▸ **Assignment**: The entries below are to be returned as written, with all pictures dropped.

▸ **Supplied information**:
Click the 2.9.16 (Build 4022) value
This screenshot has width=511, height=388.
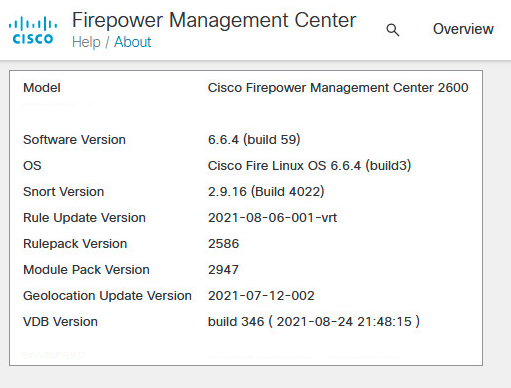(x=266, y=192)
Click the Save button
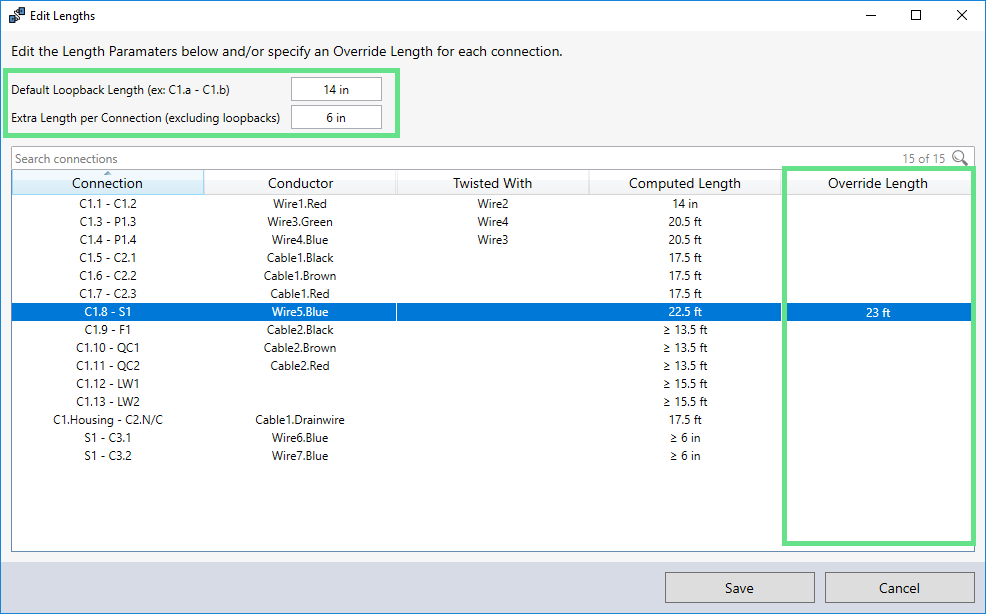This screenshot has width=986, height=614. 739,588
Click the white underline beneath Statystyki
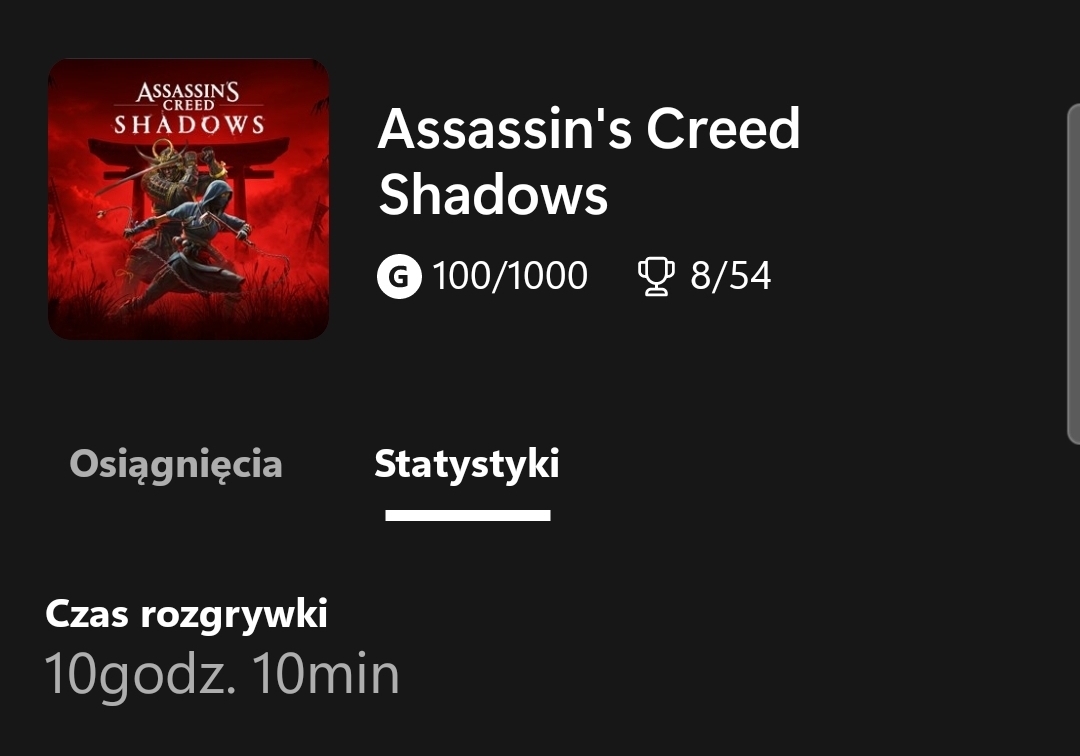Image resolution: width=1080 pixels, height=756 pixels. click(467, 515)
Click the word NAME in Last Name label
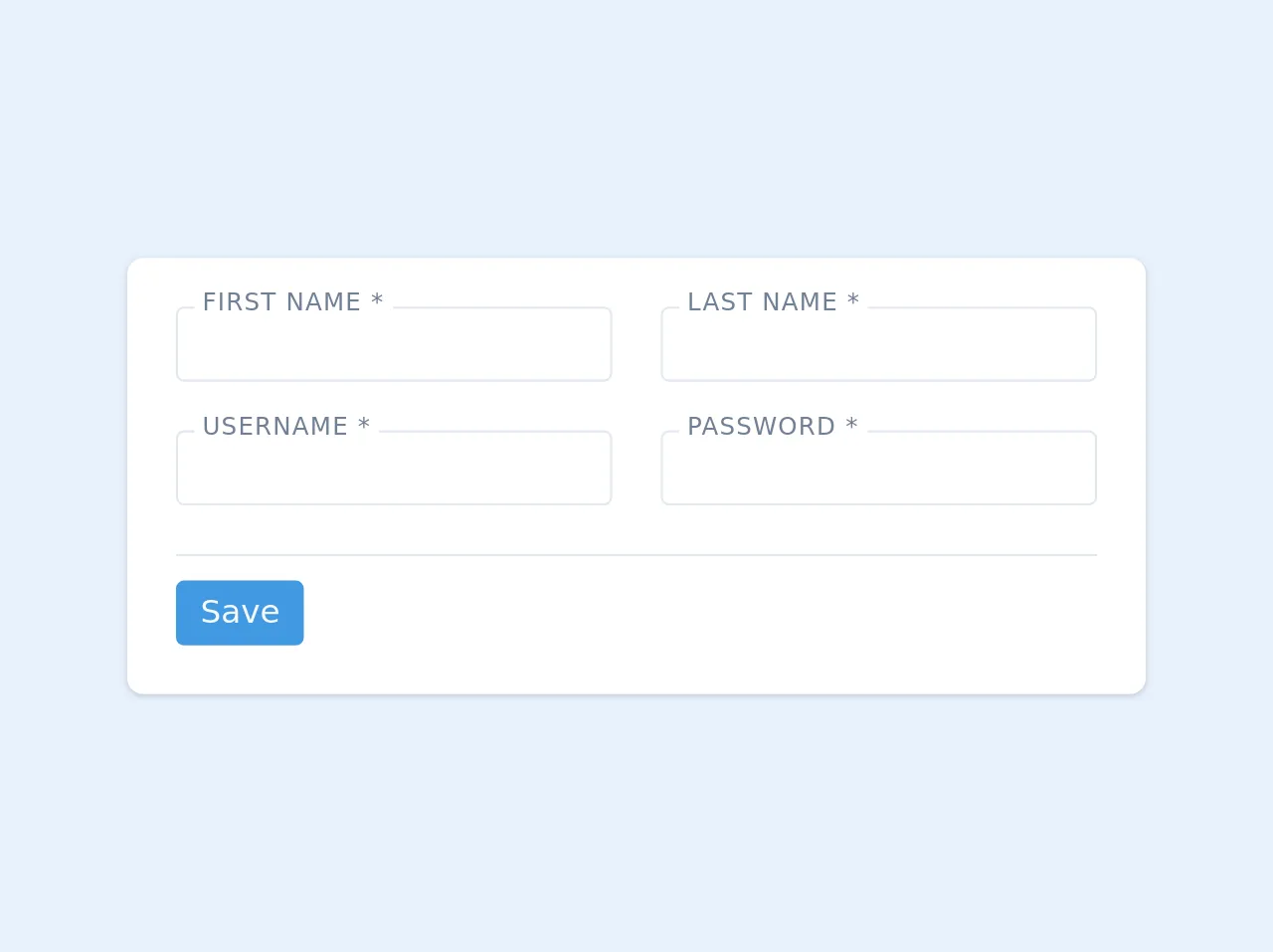This screenshot has width=1273, height=952. coord(801,302)
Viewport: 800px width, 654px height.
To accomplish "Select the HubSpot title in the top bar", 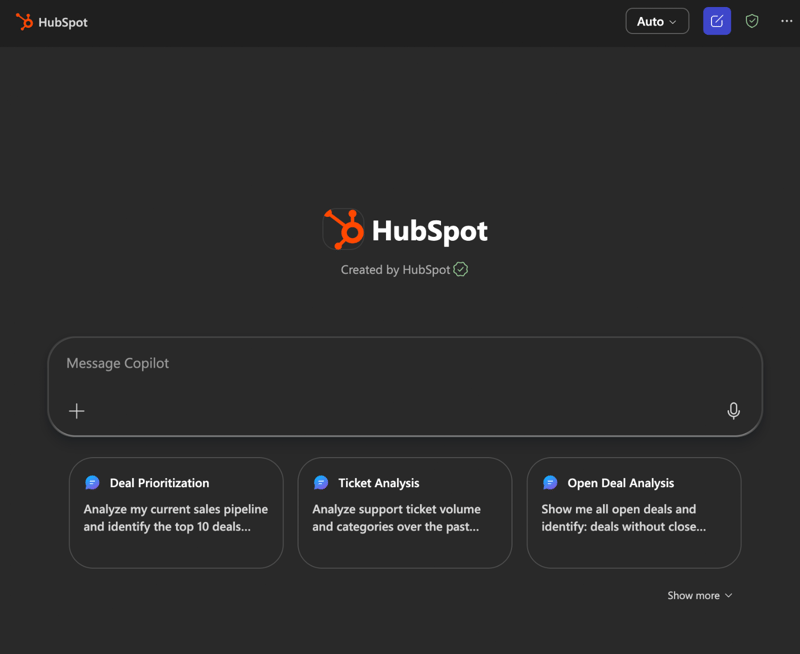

▸ **Solved problem**:
Click the 2.9.16 (Build 4022) value
This screenshot has width=511, height=388.
(x=266, y=192)
Click the Save button
This screenshot has width=986, height=614. 739,588
Click the white underline beneath Statystyki
Image resolution: width=1080 pixels, height=756 pixels. click(467, 515)
Click the word NAME in Last Name label
This screenshot has width=1273, height=952. coord(801,302)
Viewport: 800px width, 654px height.
To accomplish "Select the HubSpot title in the top bar", 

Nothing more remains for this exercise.